Zack Voell, who used to be at CoinDesk, and who is now working with Compass Mining agreed that there's too much up in the air for this to feel at all representative. Although Amanda Fabiano, who heads up Galaxy Digital's mining efforts, and who is on the council replied: "At what point would it be okay to pull, Zack? The network is literally always growing and changing. This is a snapshot of time, next quarter will be another snapshot in time." For my part, I don't think those concerns are illegitimate. This is a moment of seismic upheaval for the entire network, perhaps the most significant in the history of bitcoin mining, at least since ASICs became available.

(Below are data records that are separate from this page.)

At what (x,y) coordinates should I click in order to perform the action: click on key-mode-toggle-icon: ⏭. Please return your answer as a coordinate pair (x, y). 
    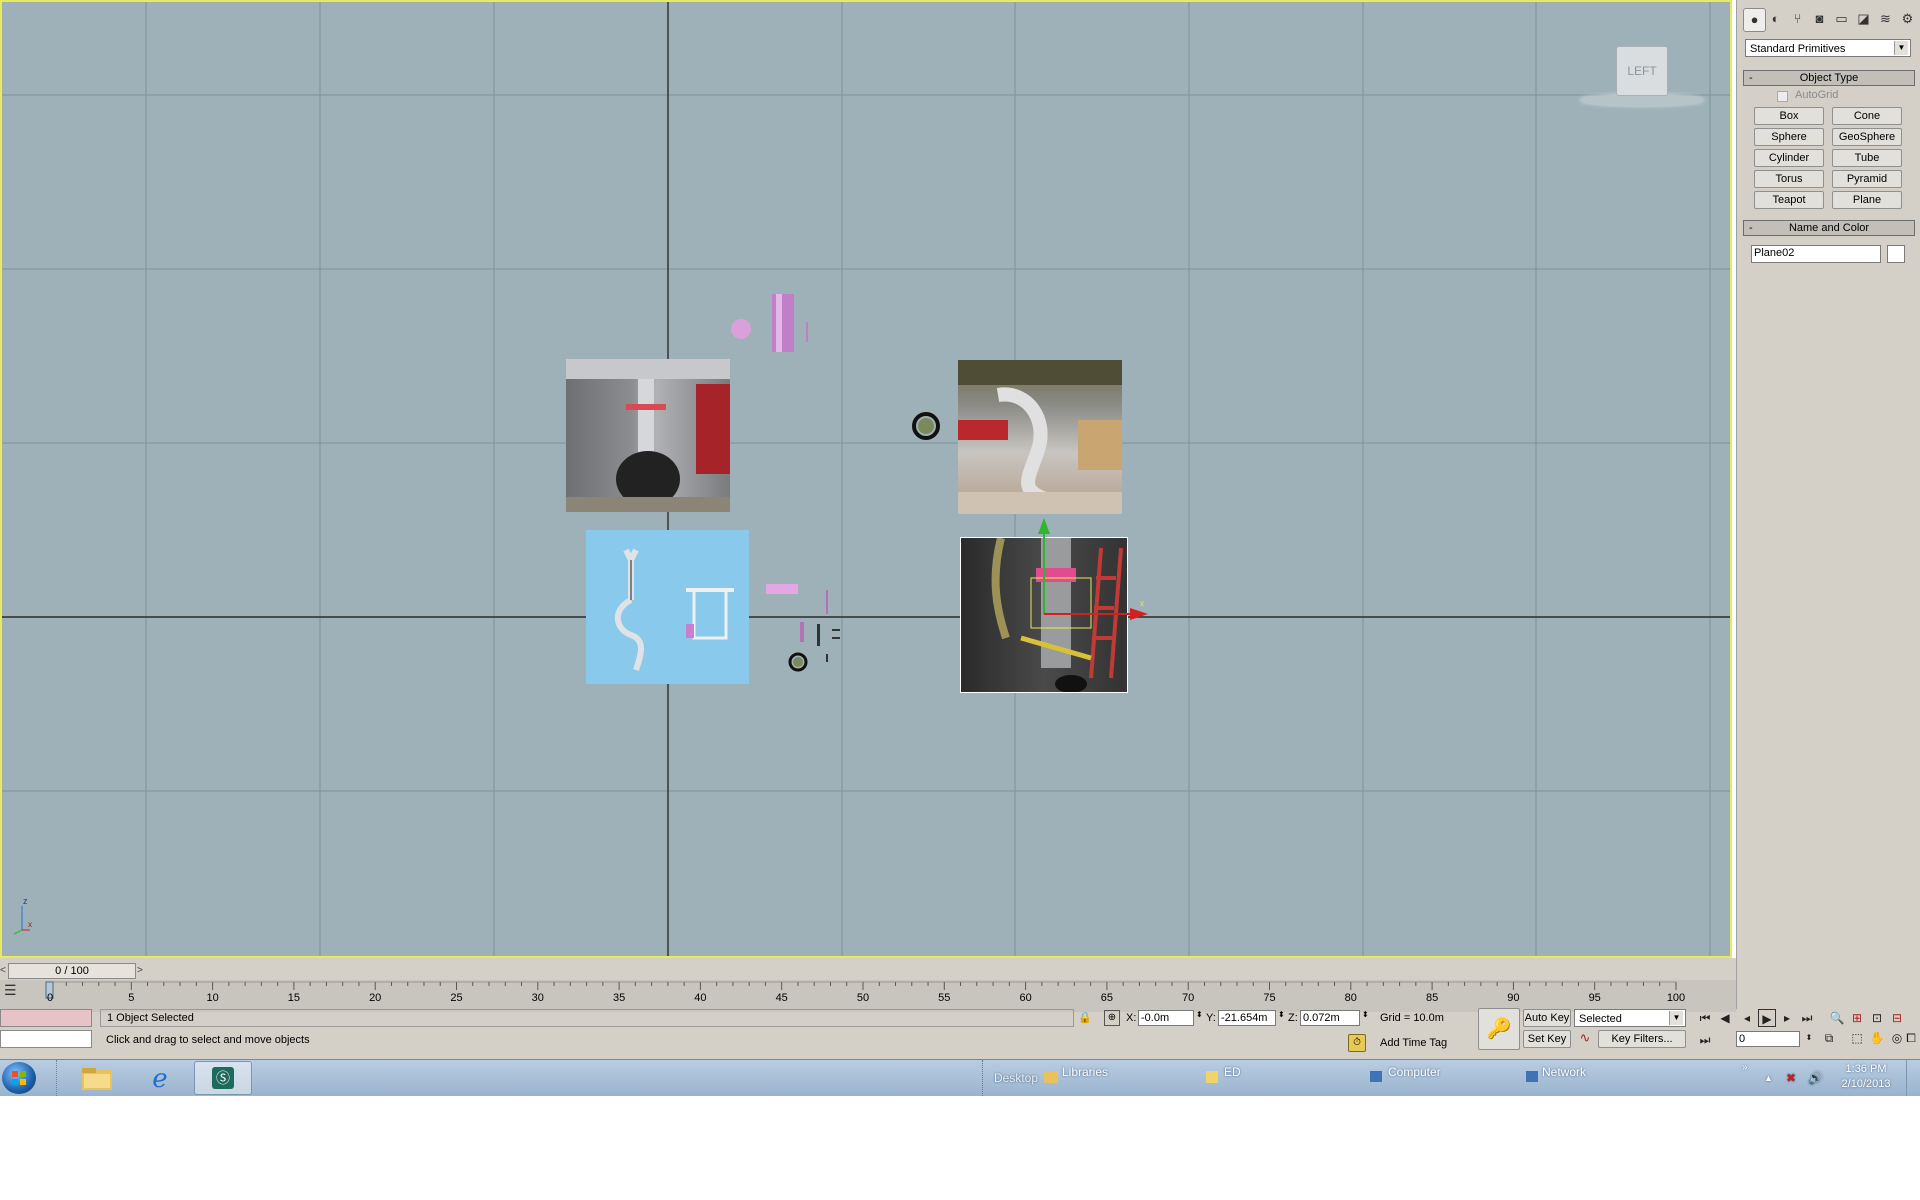
    Looking at the image, I should click on (1705, 1040).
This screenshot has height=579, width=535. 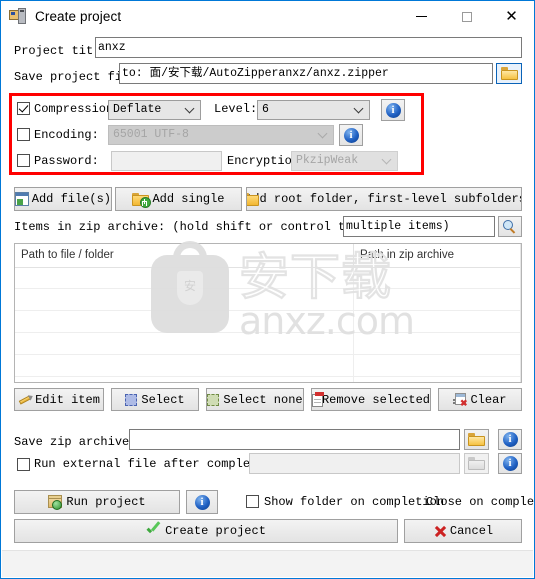 I want to click on add-single-label: Add single, so click(x=188, y=199).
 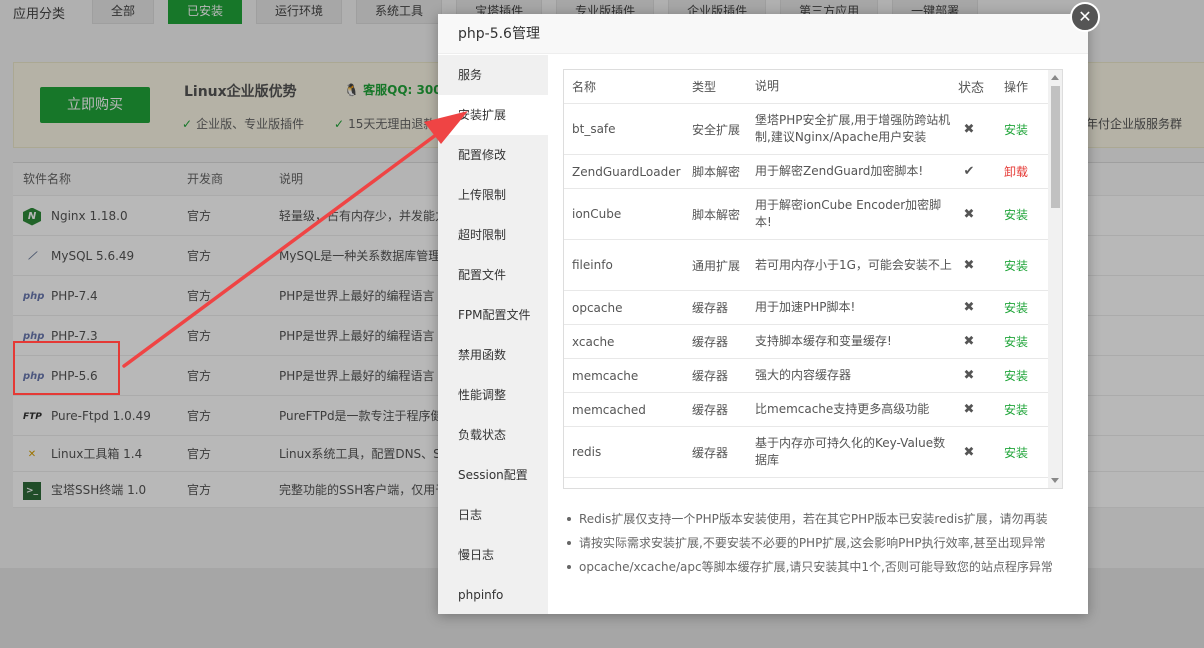 I want to click on menu-item-performance: 性能调整, so click(x=493, y=395).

However, I think I tend to come down on the side of Nic Carter. And so, we're going to read a few tweets from his thread about all of this.

He says: "The point is, we had no bottom up data. Now we have bottom up data for 1/3 of the network. That's great. This whole exercise is an attempt to put together a patchwork of disparate sources. Obviously, more data is better than none. Still a lot of guesswork: is the headline figure of 56%, sustainable accurate? It relies on a bunch of assumptions on the rest of the world, I would encourage BMC to publish in full their additional methodological assumptions for out-of-sample miners, otherwise, we can't evaluate the combined figure. Should we wait until that 50% of lost hashrate comes back online before trying to evaluate Bitcoin CO2 outlay? No, that could mean waiting for over a year. What matters is hashrate today and much of that hashrate will be going west. So, BMC's sample likely to be decently predictive. Is this a slam dunk? Not yet. BMC is still growing and we'll have more hashrate in Q3, also coming soon: new CBECI data, pool based with less risk of sample bias. Together, these two data sets will give us unparalleled view into the energy mix. Many will attack BMC, especially over extrapolation to 56% sustainable, but even if you disagree with out of sample assumptions, in sample data, still useful, huge share of North American mining represented and ultimately, we're dealing with North American press and North American investors. North American mining is clean. Be critical, I am too, see the thread. But there's genuinely useful new data here that you can use as a model input, even if you disagree with out of sample assumptions. Hell, you can make a model that stipulates that all rest of world mining is coal based, go crazy. At this point, it's clear that the BMC has managed to amass a big coalition of miners in a short period of time, 1/3 of all hashrate, quite significant. Q3 will be bigger. Write them off at your own risk, these disclosures will move the needle. So many of the issues with mining coverage stemmed from academics and pundits given free rein to publish garbage, with no one to push back. Now, bitcoin miners are furnishing their own data, this stuff matters."

I just tend to agree that having some data is almost infinitely preferable to no data. And frankly, whatever one thinks if you weren't sure of how serious the Bitcoin Mining Council was going to be in terms of becoming an advocacy group and changing the narrative around bitcoin mining, I think that answer is now clear. Anyways guys, I hope you're headed to a great holiday weekend. I appreciate you listening and until tomorrow, be safe and take care of each other. Peace!